最近、日本の洋菓子店でも注目を集めているのが“塩”を使ったお菓子、塩スイーツ。塩キャラメル、塩チョコ、塩アイス、塩プリン…など、種類も豊富です。これら塩スイーツの故郷は、フランスの北西部に位置するブルターニュ地方にありました。今回の旅人は、女優・かとうかず子さん(50歳)。塩スイーツ作りに挑戦します。
    


 


* 塩キャラメル *

海の幸に恵まれたフランス・ブルターニュ地方。そこで作られる天然のゲランドの塩が練り込まれた有塩バターは、口にほおばると、ミネラルたっぷりの塩が口の中で溶けて、ほのかな海の味が広がってゆきます。 バターは大きく「有塩バター」と「無塩バター」の2つの種類に分かれます。お菓子には無塩バターを使うのが一般的ですが、ブルターニュではお菓子にも有塩バターを使うのです。ブルターニュの有塩バターは、濃さがあってクリーミーなところに、ミネラルの程よくきいた塩の味わいが、かなり絶妙。お菓子の甘さと混ざり合うと、塩味がアクセントとなり、味わいに奥行きを作り出してくれます。ブルターニュ名物の「ガレット」と呼ばれるそば粉のクレープも、塩バターがたっぷり使われます。他にも塩バターキャラメルや塩味のアイスクリームなど、塩味の効いたスイーツはブルターニュの故郷の味なのです。

 

* 海草バター *

かとうさんのホームステイ先は、ヤニック・ゴーチエさん(35歳)のお宅。家族は奥さんのフェルナンダさん(35歳)、長女アンナちゃん(7歳)、次女リンヌちゃん(2歳)の4人家族。グラン・ド・ヴァニーユというお店を経営するヤニックさんは、パティシエの若手有望株です。 最近、ブルターニュのシェフの間で、ブルターニュ名産の有塩バターをアレンジして料理に使うことが流行しています。海草を練り込んだ「海草バター」、スパイスを効かせた「スパイスバター」、トリュフを入れた「トリュフバター」、豚肉の燻製の成分を練り込んだ「スモークバター」など、様々なバターを考案し、新たな料理を創り上げているのです。ヤニックさんの共同経営者、オリビエ・ローランジェさんのお店「メゾン・ド・ブリクール」は3ツ星レストラン。ヤニックさんは、このレストランのパンも担当しています。毎朝3時45分に起きて最初にやるのがパンを焼くこと。数種類のパンを、昔ながらの窯を使って焼いています。
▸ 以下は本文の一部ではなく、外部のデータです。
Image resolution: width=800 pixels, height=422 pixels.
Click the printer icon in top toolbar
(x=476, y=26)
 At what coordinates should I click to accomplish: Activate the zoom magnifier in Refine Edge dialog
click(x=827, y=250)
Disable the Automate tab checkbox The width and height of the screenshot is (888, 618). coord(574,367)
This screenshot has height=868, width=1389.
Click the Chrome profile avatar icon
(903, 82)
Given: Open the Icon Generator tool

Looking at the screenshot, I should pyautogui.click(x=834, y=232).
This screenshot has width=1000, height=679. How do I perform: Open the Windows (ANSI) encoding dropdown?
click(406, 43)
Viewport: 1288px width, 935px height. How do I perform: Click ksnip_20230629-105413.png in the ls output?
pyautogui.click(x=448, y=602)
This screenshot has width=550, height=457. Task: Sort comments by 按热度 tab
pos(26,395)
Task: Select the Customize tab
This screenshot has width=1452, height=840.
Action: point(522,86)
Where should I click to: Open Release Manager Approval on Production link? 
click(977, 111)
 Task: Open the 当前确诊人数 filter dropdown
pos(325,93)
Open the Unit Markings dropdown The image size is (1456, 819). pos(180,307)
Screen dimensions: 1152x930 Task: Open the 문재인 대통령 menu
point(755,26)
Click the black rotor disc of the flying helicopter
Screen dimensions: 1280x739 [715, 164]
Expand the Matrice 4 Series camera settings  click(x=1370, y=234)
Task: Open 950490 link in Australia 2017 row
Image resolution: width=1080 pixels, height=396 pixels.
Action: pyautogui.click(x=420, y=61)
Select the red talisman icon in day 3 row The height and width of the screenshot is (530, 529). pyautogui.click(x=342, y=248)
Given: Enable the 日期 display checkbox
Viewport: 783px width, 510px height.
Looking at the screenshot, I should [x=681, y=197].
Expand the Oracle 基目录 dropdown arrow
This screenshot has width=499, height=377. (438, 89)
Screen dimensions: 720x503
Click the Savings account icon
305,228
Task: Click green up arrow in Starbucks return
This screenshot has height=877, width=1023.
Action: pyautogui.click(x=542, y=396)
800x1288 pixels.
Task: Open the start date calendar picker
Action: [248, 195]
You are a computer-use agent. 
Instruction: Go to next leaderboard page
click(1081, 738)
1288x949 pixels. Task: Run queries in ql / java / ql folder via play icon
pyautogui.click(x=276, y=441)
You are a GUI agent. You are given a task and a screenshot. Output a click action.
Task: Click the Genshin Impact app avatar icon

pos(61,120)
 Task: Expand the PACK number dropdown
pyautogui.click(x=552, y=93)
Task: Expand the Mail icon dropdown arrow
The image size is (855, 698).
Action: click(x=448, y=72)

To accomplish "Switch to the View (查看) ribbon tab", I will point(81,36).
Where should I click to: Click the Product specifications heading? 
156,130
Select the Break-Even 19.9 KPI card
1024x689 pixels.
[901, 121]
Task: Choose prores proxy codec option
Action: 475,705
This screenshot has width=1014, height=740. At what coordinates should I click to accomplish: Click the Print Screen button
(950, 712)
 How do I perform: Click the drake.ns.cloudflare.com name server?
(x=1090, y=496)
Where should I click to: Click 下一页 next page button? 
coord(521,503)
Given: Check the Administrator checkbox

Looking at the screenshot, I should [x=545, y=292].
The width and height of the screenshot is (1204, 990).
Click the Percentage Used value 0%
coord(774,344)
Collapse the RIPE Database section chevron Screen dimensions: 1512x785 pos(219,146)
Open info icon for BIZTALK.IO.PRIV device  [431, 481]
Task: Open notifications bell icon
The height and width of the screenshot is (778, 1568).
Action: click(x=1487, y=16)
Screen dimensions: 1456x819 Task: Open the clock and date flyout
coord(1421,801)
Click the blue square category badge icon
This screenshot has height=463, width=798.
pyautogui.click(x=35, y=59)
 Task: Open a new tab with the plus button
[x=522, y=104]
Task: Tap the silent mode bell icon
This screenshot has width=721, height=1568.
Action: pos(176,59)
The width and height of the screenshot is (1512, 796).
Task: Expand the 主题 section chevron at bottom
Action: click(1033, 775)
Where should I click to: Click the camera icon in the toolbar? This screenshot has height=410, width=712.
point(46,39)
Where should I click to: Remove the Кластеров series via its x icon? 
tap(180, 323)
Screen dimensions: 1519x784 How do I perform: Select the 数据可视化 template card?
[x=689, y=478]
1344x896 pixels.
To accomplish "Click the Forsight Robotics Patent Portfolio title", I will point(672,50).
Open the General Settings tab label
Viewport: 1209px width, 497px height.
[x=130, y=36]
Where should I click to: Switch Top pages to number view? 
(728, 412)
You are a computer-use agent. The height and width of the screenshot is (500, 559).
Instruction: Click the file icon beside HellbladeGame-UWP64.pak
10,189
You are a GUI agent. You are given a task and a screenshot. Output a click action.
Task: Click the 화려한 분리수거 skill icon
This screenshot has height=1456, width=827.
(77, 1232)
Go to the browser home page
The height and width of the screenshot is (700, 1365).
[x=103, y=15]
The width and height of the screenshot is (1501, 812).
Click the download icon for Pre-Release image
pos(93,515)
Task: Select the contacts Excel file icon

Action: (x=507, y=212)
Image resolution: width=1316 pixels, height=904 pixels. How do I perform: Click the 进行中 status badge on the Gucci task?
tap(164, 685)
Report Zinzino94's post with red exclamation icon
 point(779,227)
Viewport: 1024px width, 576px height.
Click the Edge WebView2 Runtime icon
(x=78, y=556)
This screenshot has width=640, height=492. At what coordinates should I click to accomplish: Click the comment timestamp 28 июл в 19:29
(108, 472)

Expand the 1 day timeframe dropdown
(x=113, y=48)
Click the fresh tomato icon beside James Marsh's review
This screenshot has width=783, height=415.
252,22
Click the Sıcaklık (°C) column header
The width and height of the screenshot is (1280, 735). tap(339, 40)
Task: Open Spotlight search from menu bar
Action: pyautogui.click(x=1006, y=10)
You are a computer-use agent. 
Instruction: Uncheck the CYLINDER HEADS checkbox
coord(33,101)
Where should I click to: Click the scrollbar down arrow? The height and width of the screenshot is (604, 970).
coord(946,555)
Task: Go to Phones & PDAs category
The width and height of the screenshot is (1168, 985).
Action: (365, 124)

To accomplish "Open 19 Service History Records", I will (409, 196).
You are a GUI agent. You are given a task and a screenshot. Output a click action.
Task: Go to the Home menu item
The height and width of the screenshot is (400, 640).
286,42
ブリオッシュを焼いています。中でも、最近は海草バターを使ったパンが大人気だそうです。 ヤニックさんが作るお菓子には、ブルターニュの塩が練り込まれた有塩バターが欠かせません。この有塩バターを使って、地元の人たちだけでなく、世界中のお客さんが喜んでくれるような新しいお菓子を作りたいと思っています。使いたいのは“海草バター”。この海草バターは、なかなかお菓子には合いにくいのです。果たして、かとうさんは、ヤニックさんと共に海草バターを使って新しいお菓子を作ることが出来るでしょうか?

    

 

*裏話*

塩スイーツ作りをしているヤニックさんに、「日本の塩を使った食べ物を是非味わってほしい!」とお土産を持って行った、かとうさん。塩大福や塩ようかん、桜餅、煎餅の他に、お菓子以外の“塩ラーメン”も用意していました。今までに食べたことのないものを食べるということで期待と不安の表情のヤニックさんたち。特にヤニックさんの助手のニコラさんは、人一倍不安の面持ちでした。恐る恐るまず一口。すると、もの凄い勢いでラーメンの入ったお椀を空っぽにしたニコラさん。何とおかわりまでしました。ヤニックさんが、「塩バターを入れてみてはどう?」と持ってくると、みんな塩バターをラーメンに入れて、あっと言う間にお椀を空っぽにしたのでした。本当に塩バターは、ブルターニュ地方の人々に愛されているんですね。